Porém, ninguém precisa pagar para ver a irresponsabilidade devorar nossos rios pelas margens. Um pouco de zelo teria conduzido os proponentes das alterações no Código Florestal a ofertarem as salvaguardas regulatórias embutidas na avaliação de utilidade pública dos projetos. O próprio Brasil 2040 lhes serviria de subsídio para as discussões que, vencidas, abririam espaço para as devidas ações.
À esquerda vi como soluções um conjunto de obras públicas que poderiam mitigar a tragédia, que estariam esbarrando nas restrições orçamentárias consequentes de um estado menor que o desejável. Porém, o estado que não cumpre seu papel no atendimento emergencial também é o mesmo que nem de longe consegue armar os esquemas de governança efetivos para zelar dos maiores itens do seu patrimônio. Um manifesto de engenheiros, arquitetos e geólogos apontou que bastava à prefeitura de Porto Alegre que trocasse as borrachas das comportas que a tragédia teria sido menor.

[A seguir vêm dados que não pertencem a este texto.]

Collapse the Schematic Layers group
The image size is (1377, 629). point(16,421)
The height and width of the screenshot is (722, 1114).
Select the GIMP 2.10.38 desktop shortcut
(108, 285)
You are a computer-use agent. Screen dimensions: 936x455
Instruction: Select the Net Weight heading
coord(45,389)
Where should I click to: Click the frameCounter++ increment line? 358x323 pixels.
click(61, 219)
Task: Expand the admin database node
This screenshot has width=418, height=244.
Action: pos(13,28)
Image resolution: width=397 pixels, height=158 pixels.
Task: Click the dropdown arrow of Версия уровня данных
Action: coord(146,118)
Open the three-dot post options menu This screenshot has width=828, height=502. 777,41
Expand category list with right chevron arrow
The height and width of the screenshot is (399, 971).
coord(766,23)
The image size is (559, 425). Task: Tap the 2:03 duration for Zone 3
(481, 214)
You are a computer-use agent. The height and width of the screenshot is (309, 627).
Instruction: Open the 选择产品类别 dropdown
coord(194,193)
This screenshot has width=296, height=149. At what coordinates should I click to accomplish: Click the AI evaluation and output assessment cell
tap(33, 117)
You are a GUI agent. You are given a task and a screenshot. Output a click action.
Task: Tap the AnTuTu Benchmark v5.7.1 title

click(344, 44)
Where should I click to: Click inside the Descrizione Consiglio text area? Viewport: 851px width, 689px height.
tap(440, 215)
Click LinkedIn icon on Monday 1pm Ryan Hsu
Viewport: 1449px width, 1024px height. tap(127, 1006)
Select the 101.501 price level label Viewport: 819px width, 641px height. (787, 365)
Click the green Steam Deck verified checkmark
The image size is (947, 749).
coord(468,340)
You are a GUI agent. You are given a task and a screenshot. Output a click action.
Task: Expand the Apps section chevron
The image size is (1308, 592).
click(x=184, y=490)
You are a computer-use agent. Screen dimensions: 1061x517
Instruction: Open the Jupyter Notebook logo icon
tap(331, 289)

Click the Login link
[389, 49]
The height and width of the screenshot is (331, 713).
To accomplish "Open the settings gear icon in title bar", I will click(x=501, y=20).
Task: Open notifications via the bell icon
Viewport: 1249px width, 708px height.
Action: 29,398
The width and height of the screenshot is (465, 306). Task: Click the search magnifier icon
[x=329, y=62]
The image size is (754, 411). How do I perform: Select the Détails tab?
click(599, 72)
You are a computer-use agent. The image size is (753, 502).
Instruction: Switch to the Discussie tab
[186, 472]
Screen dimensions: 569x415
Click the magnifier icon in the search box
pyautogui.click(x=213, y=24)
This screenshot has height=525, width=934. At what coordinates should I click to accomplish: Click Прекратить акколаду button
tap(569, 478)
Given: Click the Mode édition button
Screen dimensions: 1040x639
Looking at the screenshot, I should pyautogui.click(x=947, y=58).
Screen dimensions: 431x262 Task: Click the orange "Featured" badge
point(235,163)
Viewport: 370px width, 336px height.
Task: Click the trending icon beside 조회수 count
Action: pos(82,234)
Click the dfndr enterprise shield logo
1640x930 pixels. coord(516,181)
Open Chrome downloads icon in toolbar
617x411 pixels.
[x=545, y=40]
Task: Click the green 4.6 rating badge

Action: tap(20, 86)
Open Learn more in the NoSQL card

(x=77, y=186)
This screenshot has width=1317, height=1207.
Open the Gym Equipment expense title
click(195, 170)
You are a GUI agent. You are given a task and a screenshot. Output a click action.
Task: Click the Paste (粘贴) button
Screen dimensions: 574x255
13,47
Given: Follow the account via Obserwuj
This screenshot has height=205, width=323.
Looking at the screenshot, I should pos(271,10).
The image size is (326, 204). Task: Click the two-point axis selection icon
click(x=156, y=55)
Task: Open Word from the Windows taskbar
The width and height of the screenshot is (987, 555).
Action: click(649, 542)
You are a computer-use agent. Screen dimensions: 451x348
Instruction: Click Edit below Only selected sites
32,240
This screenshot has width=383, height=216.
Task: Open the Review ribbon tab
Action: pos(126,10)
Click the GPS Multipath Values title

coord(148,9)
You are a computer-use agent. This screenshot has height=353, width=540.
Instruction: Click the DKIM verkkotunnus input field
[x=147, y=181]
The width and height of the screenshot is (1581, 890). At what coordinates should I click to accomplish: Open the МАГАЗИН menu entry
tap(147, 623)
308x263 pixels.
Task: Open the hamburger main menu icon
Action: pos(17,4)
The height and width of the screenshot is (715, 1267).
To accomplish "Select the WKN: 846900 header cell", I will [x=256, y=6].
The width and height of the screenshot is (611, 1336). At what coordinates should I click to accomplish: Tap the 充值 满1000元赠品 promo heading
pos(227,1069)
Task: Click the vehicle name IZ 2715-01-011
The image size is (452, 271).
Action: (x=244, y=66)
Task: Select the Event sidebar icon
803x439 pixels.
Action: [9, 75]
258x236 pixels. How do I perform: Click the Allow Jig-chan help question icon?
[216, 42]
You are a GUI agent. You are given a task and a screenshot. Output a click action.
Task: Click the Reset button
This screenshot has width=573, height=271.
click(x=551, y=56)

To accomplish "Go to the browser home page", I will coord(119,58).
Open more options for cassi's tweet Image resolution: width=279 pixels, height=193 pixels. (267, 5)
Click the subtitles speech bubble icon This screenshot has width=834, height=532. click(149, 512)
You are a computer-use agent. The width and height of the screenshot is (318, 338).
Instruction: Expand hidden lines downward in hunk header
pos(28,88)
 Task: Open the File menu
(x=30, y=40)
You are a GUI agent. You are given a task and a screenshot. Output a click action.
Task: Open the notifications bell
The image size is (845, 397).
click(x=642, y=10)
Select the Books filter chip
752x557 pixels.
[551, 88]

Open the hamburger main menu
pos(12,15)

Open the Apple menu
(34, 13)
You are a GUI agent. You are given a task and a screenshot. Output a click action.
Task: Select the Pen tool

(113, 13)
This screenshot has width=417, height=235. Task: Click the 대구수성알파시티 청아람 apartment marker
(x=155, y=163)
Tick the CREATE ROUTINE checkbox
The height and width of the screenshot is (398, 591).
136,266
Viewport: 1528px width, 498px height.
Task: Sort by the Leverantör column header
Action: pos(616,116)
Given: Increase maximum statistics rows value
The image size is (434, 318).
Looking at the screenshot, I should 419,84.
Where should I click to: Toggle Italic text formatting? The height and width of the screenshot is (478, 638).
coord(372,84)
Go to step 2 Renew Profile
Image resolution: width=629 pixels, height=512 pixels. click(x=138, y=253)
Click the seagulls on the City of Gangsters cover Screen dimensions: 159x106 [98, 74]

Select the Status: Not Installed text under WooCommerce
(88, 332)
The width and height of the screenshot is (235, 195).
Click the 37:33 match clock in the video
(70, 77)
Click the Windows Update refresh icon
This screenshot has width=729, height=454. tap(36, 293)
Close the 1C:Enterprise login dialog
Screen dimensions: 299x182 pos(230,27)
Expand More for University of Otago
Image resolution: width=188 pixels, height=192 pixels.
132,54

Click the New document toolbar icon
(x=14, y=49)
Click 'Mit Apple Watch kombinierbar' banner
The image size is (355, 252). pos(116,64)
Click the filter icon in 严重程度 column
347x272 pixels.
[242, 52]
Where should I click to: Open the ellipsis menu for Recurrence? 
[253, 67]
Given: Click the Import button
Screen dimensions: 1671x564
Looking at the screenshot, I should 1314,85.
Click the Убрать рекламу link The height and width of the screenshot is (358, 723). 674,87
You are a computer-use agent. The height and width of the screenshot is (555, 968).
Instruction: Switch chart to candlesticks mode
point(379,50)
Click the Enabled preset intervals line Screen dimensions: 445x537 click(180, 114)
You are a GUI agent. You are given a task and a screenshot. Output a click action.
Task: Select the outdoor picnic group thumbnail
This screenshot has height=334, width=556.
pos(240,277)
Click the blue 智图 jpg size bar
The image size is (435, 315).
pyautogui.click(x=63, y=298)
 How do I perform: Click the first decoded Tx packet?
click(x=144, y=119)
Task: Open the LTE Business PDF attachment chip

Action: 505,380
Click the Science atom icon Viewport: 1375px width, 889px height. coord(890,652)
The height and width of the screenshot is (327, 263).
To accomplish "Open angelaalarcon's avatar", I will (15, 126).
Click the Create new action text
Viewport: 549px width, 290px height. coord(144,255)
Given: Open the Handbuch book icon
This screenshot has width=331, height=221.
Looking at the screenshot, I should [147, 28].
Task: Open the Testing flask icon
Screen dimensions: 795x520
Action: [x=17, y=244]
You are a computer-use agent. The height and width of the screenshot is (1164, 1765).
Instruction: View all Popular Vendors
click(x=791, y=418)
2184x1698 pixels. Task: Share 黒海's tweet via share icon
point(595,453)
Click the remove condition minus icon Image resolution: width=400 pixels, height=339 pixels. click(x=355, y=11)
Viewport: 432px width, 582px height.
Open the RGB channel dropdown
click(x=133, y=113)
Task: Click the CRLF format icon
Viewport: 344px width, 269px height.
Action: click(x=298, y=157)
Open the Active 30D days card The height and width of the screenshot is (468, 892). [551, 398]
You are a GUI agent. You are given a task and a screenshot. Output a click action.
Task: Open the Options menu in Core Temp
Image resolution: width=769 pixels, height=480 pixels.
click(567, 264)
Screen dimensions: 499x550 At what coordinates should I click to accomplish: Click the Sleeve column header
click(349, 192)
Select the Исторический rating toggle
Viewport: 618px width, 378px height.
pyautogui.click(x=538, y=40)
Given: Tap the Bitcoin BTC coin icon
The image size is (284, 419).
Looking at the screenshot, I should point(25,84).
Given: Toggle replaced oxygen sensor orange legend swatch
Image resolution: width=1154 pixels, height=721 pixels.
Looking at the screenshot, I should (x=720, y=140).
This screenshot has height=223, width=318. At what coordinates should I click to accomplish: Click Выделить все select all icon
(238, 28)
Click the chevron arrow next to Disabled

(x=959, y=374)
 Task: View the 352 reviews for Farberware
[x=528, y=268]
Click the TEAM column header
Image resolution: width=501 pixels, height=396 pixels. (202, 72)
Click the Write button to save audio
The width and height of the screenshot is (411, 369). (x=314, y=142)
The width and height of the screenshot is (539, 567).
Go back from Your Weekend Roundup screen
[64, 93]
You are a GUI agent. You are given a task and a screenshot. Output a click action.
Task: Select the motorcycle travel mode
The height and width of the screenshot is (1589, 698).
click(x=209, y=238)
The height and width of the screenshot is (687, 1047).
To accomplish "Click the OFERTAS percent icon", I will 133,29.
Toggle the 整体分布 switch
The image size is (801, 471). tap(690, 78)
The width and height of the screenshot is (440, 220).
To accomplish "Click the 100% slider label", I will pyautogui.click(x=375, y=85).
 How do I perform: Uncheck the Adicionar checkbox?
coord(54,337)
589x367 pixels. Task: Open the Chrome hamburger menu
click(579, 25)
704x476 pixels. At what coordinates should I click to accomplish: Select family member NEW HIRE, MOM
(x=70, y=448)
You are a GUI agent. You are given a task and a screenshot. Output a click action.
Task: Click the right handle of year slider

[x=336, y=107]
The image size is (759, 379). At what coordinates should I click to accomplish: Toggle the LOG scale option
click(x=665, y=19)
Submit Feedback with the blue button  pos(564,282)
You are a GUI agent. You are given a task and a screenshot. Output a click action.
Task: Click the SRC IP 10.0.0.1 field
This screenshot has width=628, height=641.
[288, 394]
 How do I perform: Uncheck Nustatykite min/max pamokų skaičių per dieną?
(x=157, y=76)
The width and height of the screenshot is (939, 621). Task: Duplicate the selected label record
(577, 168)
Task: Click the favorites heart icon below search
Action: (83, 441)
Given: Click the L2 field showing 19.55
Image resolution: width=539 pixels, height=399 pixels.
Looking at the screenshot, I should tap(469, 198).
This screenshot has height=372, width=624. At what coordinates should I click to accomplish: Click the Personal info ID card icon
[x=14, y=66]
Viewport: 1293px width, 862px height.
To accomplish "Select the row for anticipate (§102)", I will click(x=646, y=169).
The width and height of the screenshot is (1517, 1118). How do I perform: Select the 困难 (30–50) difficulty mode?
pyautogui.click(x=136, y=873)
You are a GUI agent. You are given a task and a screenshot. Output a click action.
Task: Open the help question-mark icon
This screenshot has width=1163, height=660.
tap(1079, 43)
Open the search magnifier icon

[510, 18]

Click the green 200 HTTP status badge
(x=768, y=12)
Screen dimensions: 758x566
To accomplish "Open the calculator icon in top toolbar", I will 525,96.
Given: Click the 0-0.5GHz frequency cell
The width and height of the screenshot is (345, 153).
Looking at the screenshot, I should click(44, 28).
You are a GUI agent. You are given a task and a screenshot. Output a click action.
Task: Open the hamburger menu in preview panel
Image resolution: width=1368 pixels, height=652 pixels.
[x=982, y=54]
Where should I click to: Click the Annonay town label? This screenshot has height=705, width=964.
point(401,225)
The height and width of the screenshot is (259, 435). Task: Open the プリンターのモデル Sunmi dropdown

No Amazonas, quais estruturas correspondentes às comportas gaúchas estão precisando de manutenção, a quem precisaremos recorrer para adaptar nossa vida às novas realidades climáticas?
Sei que o governo estadual não tem a mísera ideia de como administrar seus itens patrimoniais mais básicos, como equipamentos, móveis, veículos, edifícios e terrenos. Um sistema era trabalhado por volta de 2015 a 2019, mas foi abandonado em meio às conveniências políticas.
Se não há zelo pelo básico, pelo mais complexo, que exige elevada sensibilidade e ciência, como ativos culturais, de infraestrutura, e os naturais, nosso maior patrimônio. Da esquerda à direita, sobrepõem-se ideologias patrimonialistas. Que uma cobrança incessante possa conduzir à ideologia do zelo.